Listen, you're young. Everything's out in front of you. Don't wish these days were away. Enjoy where you are right now. Begin now developing a thankful, joyful spirit with the life gift God has given you.

How do you do that? Well, start small and work up. Find something that you can thank God for. Make Thanksgiving a daily practice.

Ask God for eyes to see those gifts, great and small, whatever they may be. And don't wait to get older before you start. By the way, everybody in the auditorium today is in their youth. You're younger today than you'll be tomorrow.

This is the youngest day of your life so far, or I guess I should say in terms of the future. So spend it wisely.
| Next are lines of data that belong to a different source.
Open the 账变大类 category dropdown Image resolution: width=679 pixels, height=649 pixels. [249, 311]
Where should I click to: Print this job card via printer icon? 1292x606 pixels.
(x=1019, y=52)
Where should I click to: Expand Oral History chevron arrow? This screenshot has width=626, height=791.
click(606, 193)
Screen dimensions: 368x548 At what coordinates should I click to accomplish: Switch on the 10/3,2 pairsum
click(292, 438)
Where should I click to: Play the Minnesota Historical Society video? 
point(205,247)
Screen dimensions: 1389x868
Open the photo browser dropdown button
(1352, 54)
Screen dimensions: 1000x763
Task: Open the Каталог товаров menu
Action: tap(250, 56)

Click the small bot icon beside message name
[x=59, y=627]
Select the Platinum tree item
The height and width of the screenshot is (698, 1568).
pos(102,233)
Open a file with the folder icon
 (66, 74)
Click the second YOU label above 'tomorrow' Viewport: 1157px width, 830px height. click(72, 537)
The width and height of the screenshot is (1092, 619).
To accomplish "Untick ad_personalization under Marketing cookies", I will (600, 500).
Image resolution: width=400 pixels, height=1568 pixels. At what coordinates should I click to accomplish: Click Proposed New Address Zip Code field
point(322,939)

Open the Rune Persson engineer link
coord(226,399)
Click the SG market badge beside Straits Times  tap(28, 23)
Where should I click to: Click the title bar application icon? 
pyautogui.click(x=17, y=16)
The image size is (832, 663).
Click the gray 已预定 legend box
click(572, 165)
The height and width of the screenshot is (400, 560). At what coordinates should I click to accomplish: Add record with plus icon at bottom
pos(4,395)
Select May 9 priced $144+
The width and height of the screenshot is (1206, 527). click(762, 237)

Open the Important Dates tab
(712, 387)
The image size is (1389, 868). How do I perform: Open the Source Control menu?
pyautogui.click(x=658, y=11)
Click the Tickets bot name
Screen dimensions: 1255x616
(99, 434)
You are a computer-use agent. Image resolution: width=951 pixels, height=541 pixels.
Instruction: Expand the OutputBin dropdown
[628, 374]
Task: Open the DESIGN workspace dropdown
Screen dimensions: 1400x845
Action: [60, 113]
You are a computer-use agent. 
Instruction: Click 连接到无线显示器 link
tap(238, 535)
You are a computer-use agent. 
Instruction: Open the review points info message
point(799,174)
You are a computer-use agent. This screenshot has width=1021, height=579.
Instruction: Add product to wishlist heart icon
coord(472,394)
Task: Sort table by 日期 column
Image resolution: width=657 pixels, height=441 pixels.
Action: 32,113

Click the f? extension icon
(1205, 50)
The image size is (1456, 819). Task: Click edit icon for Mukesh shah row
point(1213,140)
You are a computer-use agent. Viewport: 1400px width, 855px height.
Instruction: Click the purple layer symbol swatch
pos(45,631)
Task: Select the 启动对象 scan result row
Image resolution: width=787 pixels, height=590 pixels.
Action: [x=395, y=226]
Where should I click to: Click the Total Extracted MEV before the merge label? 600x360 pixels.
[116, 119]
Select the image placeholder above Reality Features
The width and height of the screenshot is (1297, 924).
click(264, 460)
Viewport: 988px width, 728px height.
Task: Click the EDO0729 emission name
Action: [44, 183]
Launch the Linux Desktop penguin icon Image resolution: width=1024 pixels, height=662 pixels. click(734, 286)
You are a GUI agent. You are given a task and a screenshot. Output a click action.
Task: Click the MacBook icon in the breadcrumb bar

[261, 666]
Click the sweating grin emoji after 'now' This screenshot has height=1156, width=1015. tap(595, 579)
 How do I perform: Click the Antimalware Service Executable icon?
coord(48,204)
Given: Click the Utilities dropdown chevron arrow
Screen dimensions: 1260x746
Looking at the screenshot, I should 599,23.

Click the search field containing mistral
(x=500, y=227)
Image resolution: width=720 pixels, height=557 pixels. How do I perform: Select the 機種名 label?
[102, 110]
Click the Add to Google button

Secondly, he gives another piece of advice here, and it's this. Spend your early years wisely. Look at the next phrase in verse 9. Look in the ways of your heart and the sight of your eyes.

You could literally translate this. Follow the impulses of your heart and the desires of your eyes. And you're probably thinking when I thought the first time I saw that, what kind of advice is that to give to a young person? Are you kidding? You don't tell a young person to follow the impulses of their heart? I mean, you're trying to corral that stuff. This is like giving a 16-year-old the keys to a sports car and hoping they'll drive under the speed limit.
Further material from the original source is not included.